[RECORDS SHOWN]
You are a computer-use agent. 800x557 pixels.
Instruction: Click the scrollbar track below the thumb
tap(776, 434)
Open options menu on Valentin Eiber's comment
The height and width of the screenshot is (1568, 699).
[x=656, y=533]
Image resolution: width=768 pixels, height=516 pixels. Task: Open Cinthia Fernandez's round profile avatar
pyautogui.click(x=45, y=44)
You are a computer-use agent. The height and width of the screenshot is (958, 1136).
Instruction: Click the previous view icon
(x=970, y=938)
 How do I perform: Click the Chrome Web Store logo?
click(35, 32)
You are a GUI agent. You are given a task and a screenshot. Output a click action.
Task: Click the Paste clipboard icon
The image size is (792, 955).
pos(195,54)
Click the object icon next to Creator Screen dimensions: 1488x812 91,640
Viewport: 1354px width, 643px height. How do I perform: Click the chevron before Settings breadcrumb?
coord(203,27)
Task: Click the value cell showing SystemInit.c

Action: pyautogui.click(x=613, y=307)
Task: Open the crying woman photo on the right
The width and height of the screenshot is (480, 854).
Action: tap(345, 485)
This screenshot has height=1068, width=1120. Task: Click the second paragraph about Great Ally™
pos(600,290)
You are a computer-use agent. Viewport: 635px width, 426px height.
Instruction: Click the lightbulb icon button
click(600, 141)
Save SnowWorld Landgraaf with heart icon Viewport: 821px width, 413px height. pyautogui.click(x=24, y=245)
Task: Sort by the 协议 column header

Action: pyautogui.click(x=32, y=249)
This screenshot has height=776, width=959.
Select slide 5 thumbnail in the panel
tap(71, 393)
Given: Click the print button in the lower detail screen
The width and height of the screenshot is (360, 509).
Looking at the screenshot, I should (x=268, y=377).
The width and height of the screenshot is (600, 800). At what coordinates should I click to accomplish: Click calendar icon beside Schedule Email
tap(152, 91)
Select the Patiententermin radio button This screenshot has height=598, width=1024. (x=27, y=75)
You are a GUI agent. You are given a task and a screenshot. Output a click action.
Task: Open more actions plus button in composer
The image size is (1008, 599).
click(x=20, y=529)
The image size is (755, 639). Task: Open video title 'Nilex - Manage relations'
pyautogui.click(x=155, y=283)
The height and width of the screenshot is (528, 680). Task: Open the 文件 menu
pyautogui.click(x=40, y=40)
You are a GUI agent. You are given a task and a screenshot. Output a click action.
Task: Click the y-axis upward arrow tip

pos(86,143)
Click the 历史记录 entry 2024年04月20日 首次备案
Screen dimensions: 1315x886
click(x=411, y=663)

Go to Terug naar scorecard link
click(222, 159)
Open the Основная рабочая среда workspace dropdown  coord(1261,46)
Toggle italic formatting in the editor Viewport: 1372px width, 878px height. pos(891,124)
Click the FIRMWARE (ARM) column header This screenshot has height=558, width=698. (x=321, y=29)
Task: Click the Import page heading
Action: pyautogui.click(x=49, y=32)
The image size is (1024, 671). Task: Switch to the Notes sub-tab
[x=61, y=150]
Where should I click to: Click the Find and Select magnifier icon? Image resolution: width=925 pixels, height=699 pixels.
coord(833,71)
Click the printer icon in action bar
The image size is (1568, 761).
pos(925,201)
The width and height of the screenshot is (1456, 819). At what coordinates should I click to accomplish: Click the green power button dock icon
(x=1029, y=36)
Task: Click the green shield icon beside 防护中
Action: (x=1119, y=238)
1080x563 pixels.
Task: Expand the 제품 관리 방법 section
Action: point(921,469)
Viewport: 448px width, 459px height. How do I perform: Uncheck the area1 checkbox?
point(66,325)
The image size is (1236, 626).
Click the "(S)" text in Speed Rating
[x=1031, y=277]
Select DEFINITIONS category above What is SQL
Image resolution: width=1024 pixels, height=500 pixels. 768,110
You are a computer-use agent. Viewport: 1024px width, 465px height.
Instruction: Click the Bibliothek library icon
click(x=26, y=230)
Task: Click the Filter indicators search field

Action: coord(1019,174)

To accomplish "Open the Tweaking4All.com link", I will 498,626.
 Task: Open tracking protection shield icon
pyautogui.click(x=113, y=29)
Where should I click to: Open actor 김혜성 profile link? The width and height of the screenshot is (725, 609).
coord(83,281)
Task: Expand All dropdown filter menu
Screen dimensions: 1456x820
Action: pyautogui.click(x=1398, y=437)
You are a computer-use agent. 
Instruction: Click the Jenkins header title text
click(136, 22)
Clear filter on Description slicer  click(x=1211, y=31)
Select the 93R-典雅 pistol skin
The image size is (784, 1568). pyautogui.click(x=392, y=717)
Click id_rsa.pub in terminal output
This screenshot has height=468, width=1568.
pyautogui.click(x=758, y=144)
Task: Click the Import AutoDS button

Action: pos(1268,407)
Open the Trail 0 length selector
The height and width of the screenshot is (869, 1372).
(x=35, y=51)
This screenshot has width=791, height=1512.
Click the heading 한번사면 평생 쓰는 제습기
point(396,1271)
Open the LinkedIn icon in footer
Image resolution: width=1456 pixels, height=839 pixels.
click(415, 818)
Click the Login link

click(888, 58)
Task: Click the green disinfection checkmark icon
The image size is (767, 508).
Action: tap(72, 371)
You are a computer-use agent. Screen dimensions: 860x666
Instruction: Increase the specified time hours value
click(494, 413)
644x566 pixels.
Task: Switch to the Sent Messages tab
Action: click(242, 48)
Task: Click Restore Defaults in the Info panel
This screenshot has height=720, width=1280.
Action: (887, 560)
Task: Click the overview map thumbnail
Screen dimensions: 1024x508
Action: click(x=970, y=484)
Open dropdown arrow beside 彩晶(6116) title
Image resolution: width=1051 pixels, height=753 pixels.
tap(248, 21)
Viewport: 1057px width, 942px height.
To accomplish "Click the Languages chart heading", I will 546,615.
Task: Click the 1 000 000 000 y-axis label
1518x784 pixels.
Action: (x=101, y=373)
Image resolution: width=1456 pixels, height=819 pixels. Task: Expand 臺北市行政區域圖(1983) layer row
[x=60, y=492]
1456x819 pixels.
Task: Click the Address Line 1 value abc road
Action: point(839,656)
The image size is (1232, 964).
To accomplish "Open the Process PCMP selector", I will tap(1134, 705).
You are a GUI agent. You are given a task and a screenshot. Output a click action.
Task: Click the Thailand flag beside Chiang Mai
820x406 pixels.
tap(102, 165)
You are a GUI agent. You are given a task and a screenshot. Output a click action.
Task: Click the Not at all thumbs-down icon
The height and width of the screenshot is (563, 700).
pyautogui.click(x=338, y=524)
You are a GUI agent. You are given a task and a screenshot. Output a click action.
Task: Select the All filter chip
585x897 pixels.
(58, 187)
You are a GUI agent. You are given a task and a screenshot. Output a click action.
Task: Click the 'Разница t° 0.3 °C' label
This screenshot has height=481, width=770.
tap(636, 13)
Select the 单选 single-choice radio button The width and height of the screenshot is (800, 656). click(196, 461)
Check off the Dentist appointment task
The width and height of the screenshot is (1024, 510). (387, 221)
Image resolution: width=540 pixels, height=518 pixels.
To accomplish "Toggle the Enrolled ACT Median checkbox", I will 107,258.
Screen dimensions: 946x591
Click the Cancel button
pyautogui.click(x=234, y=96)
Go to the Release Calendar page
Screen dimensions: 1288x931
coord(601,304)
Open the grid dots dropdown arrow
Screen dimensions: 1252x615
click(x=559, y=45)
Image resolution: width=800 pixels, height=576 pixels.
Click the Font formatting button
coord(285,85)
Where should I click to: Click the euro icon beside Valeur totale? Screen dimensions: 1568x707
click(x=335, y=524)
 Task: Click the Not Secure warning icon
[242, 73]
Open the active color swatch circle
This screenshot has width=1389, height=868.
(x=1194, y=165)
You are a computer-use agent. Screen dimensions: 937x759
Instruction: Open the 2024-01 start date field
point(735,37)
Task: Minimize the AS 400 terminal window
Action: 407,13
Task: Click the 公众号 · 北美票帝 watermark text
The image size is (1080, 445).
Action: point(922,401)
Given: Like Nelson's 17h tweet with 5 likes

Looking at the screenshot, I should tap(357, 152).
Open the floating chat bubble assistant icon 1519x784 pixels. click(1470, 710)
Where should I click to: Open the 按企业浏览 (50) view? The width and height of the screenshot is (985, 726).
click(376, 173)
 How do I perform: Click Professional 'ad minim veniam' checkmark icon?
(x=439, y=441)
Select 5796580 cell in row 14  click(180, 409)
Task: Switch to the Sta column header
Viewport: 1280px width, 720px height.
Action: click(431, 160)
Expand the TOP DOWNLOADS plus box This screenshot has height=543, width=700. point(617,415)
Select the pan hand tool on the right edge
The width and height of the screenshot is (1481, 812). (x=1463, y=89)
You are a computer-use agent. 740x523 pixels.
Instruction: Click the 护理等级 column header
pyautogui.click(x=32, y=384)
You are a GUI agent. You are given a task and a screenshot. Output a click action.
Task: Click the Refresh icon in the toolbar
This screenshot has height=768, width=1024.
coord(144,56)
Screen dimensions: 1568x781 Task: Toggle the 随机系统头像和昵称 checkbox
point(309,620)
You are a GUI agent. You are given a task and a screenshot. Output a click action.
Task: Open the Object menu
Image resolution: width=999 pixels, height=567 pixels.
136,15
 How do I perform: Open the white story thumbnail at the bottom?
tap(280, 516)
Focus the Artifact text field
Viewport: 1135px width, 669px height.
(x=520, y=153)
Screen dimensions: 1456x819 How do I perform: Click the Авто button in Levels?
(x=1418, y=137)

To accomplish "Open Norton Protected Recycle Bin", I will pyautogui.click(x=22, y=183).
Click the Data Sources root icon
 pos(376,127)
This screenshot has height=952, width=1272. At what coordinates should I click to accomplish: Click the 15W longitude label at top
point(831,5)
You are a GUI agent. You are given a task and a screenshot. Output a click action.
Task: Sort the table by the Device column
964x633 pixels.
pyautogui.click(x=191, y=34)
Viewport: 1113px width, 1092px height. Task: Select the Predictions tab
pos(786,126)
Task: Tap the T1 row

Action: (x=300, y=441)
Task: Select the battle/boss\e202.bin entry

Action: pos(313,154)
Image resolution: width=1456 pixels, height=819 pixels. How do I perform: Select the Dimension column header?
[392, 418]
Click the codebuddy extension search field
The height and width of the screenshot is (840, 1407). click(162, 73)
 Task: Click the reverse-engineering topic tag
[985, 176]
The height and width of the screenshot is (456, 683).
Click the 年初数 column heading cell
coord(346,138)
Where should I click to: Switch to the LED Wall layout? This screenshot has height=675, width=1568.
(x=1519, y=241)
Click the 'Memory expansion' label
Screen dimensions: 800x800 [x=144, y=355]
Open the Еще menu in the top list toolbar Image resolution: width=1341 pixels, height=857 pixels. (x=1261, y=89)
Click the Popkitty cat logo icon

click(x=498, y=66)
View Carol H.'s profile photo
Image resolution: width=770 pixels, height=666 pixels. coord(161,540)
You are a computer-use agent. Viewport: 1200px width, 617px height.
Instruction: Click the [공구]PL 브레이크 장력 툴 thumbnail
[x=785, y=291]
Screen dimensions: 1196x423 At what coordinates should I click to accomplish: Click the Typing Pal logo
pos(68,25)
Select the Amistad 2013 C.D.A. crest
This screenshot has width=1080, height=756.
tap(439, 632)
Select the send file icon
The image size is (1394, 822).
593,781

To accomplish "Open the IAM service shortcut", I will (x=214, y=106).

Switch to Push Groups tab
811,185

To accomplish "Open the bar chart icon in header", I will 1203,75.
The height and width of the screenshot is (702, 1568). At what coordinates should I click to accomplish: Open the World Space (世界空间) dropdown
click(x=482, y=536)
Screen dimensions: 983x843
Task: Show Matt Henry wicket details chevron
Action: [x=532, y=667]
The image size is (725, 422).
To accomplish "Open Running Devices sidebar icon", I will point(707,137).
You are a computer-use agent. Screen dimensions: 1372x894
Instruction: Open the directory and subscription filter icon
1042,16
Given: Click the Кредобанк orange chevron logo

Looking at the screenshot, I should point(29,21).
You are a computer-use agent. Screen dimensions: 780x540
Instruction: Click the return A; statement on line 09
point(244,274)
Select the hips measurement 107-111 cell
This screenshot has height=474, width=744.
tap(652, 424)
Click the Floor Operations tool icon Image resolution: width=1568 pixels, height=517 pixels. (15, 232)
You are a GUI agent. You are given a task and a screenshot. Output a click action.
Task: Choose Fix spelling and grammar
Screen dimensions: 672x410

[SHORT PROBLEM]
Update the material starting with the line that contains "Click the codebuddy extension search field" and going on through the line that contains "Click the Floor". Replace "crest" with "badge" and leave everything else unchanged.

[ANSWER BELOW]
Click the codebuddy extension search field
The height and width of the screenshot is (840, 1407). click(162, 73)
 Task: Click the reverse-engineering topic tag
[985, 176]
The height and width of the screenshot is (456, 683).
Click the 年初数 column heading cell
coord(346,138)
Where should I click to: Switch to the LED Wall layout? This screenshot has height=675, width=1568.
(x=1519, y=241)
Click the 'Memory expansion' label
Screen dimensions: 800x800 [x=144, y=355]
Open the Еще menu in the top list toolbar Image resolution: width=1341 pixels, height=857 pixels. (x=1261, y=89)
Click the Popkitty cat logo icon

click(x=498, y=66)
View Carol H.'s profile photo
Image resolution: width=770 pixels, height=666 pixels. coord(161,540)
You are a computer-use agent. Viewport: 1200px width, 617px height.
Instruction: Click the [공구]PL 브레이크 장력 툴 thumbnail
[x=785, y=291]
Screen dimensions: 1196x423 At what coordinates should I click to accomplish: Click the Typing Pal logo
pos(68,25)
Select the Amistad 2013 C.D.A. badge
This screenshot has width=1080, height=756.
tap(439, 632)
Select the send file icon
The image size is (1394, 822).
593,781

To accomplish "Open the IAM service shortcut", I will (x=214, y=106).

Switch to Push Groups tab
811,185

To accomplish "Open the bar chart icon in header", I will 1203,75.
The height and width of the screenshot is (702, 1568). At what coordinates should I click to accomplish: Open the World Space (世界空间) dropdown
click(x=482, y=536)
Screen dimensions: 983x843
Task: Show Matt Henry wicket details chevron
Action: [x=532, y=667]
The image size is (725, 422).
To accomplish "Open Running Devices sidebar icon", I will point(707,137).
You are a computer-use agent. Screen dimensions: 1372x894
Instruction: Open the directory and subscription filter icon
1042,16
Given: Click the Кредобанк orange chevron logo

Looking at the screenshot, I should point(29,21).
You are a computer-use agent. Screen dimensions: 780x540
Instruction: Click the return A; statement on line 09
point(244,274)
Select the hips measurement 107-111 cell
This screenshot has height=474, width=744.
tap(652, 424)
Click the Floor Operations tool icon Image resolution: width=1568 pixels, height=517 pixels. (15, 232)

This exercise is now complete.